= Michal Temkin Martinez =

Linguist

Michal Temkin Martinez is a linguist who has worked on Somali, Chizigula, and Modern Hebrew. Temkin Martinez received her PhD from University of Southern California in 2010. She is currently a professor at Boise State University and is the founding director of the Mary Ellen Ryder Linguistics Lab. Her current research focuses on languages spoken in refugee communities and integrating experimental methodology with language documentation.

In spring 2010, Temkin Martinez worked with retired Boise State professor Jon Dayley to create the Boise Language Project (BLP). The project objective is "to document the languages spoken by those arriving to Boise as refugees while serving that community through outreach activities". As an initiative of the Mary Ellen Ryder Linguistics Lab, the project also provides internship experience in language documentation for undergraduate students of linguistics at Boise State. As of 2021, Temkin Martinez is the director of the program. She also directs the Languages of Boise project, which seeks to develop a web application hosting resources and information about languages spoken by refugees in Boise, Idaho to improve communication between refugees and service providers in the area.

Since 2010, Temkin Martinez has worked with Jon Dayley and Mwaliko Mberwa to develop the first dictionary of Somali Chizigula (Swahili: Kizigua, also known as Mushungulu) and English. In January 2020 the web edition of the dictionary, Chizigula of Somalia Dictionary, was formally published at Webonary, where it has been hosted since 2013.

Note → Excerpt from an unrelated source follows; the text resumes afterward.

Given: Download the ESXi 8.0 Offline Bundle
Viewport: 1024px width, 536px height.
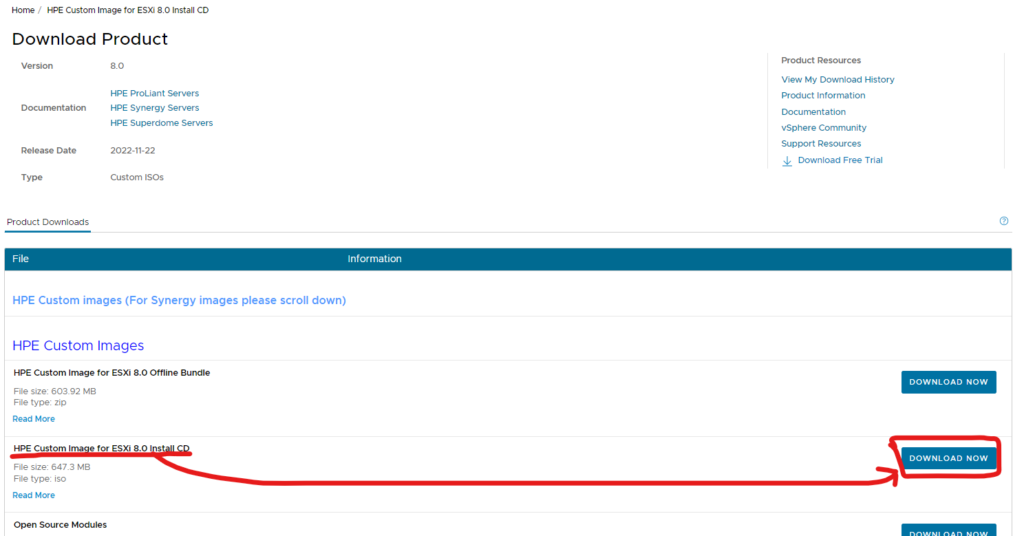Looking at the screenshot, I should pyautogui.click(x=948, y=382).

Temkin Martinez is an Associate Editor of the Teaching Linguistics section of Language, the journal of the Linguistic Society of America (LSA). In 2018 Temkin Martinez served as the Senior Chair of the LSA's Committee on Endangered Languages and their Preservation (CELP).

== Publications ==
- Temkin Martinez, Michal and Vanessa Rosenbaum (undergraduate student). Accepted. "Acoustic and Aerodynamic Data for Somali Chizigula Stops" In Africa's Endangered Languages: Documentary and Theoretical Approaches. Jason Kandybowicz and Harold Torrence (eds.).
- Soelberg, Terri; Temkin Martinez, Michal; Black, Mikal; and Springer, Pamela. 2015b. "Training African Refugee Interpreters for Health Related Research." Online Journal of Cultural Competence in Nursing and Healthcare.
- Black, Mikal; Springer, Pamela; Soelberg, Terri; and Temkin Martinez, Michal. 2015a. "Health Conditions of Post Resettlement African Refugees in Boise, ID." Online Journal of Cultural Competence in Nursing and Healthcare.